What's happening on the day
- 12pm - gather at Kingston Market Place
- 12:30pm - storytelling, discover the origins of HoneyFest
- 1pm - join one of four short processions around the town (Celebrating Norbeeton, Surbeeton, Malden & Comb and Hampton Skep. Each procession will carry a honey jar representing each town to a central meeting point at Kingston Market Place.)
- 1:30 - 2pm - learn more about honey bees with Kingston Beekeepers, and try the four honeys from different Kingston neighbourhoods. There will be honey available for sale.
The origins of HoneyFest
A Tale of Ancient Sweetness
In ancient times, when communities were just beginning to settle in small villages, they would explore the land around them to understand the terrain, find natural resources, and spot any possible threats. If the area was suitable, they would build their huts, prepare the soil, plant crops, build fences for their animals, and set up their very important beehives.
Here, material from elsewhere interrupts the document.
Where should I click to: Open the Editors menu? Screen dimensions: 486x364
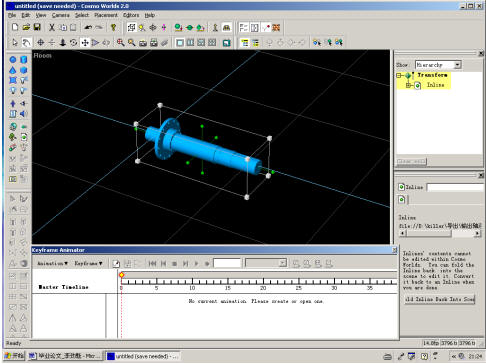(131, 15)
Now, as everyone knows, honey has different tastes and flavours depending on the types of flowers that bees visit to collect nectar. The nectar from flowers contains various compounds that give honey its distinct flavour, aroma, and colour. Each settlement’s bees produced honey that was unique, capturing the essence of their surroundings.
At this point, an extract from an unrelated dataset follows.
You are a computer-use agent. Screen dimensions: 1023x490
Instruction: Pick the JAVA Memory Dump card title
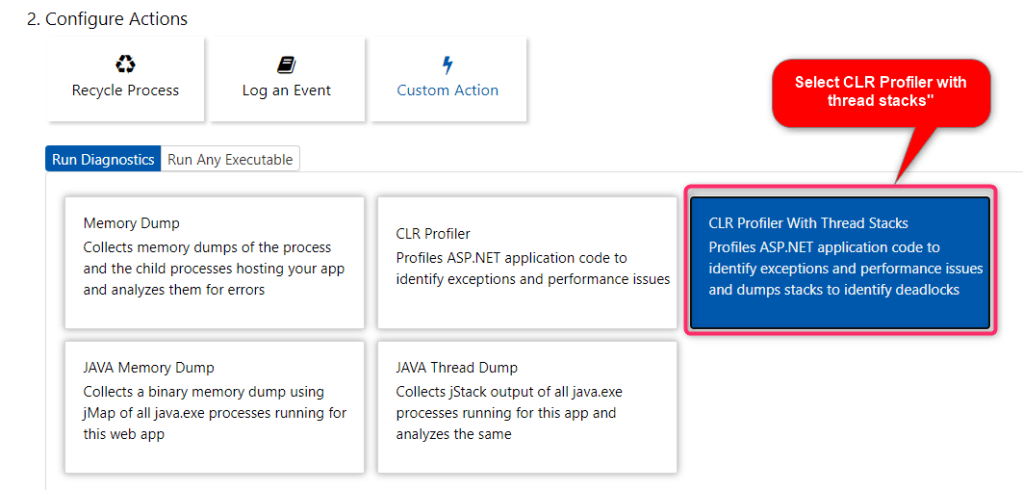coord(148,368)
Once a village was well-established, a few of its villagers would explore further afield. On these trips, they often discovered neighbouring settlements. Instead of causing fear, this brought great excitement because it meant they could hold a HoneyFest! The villagers would prepare a gift of honey, placing it inside a specially made and beautifully decorated clay jar. They would carve a wonderful wooden box to hold the honey jar with handles to carry it. Then they would wait for the morning of the fullest moon to help guide their way and to provide the longest light for celebrations. Then they would walk in the straightest line possible to the newly discovered village, humming like bees and letting out an enormous “BUZZ” every fifty steps to mark their way.
When the villagers they were visiting heard the sound of the “bees,” they weren’t frightened; they just knew a HoneyFest was coming. They would bring out their bread and mead and place their own honey inside their own specially made and decorated clay jar.
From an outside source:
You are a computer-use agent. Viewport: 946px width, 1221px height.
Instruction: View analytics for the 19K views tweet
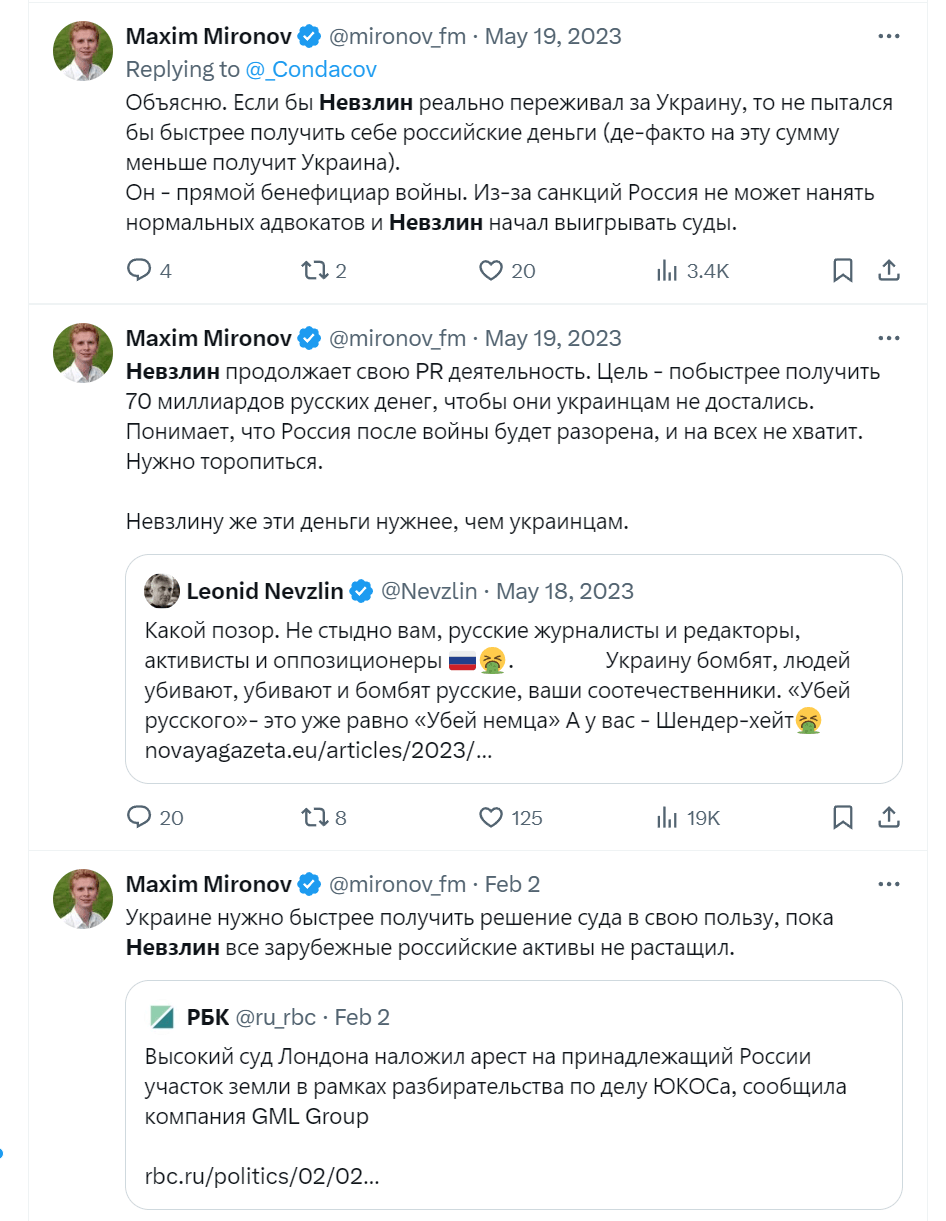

When the new villagers arrived, there would be great celebrations. The discovery of a new tribe and a new relationship was a joyous occasion. They would share drinks and food, but most importantly, every member of each village would taste the other village’s honey, cherishing the differences in flavour, aroma, and colour. Through sharing honey, villagers shared and appreciated each other’s differences and culture. In the evening they would raise their drinks to new friendships under the light of the Honey Moon.
Each village would add the newly discovered settlement to their “grand maps,” marking the straight line between the two and measuring the distance by the number of BUZZES made on the procession. They would add details from each other’s discoveries, creating bigger and bigger maps of the areas in which they lived. These straight lines between each village were known as Bee Lines.
As more and more villages were found, the HoneyFest celebrations became much larger, with many communities gathering together at a single special spot.
Hundreds of years later, when the Romans began to build their roads, they admired the straightness of the Bee Lines and adopted many of them. You can still see evidence of the Bee Lines on modern maps, although they are now called B roads. The original ones are still pretty much straight.
As for the gathering places for the larger HoneyFests, many became revered landmarks in our ancient countryside. Perhaps some are still visible today? You may have even visited one. Indeed, if you drive down the old beeline the B303 (now an A road), many people find themselves wondering, “I wonder what Stonehenge was actually for?”
And now you know, it might have been the site of a grand HoneyFest, where ancient villagers gathered to celebrate the sweet gift of honey and the bonds of friendship without fear between their communities.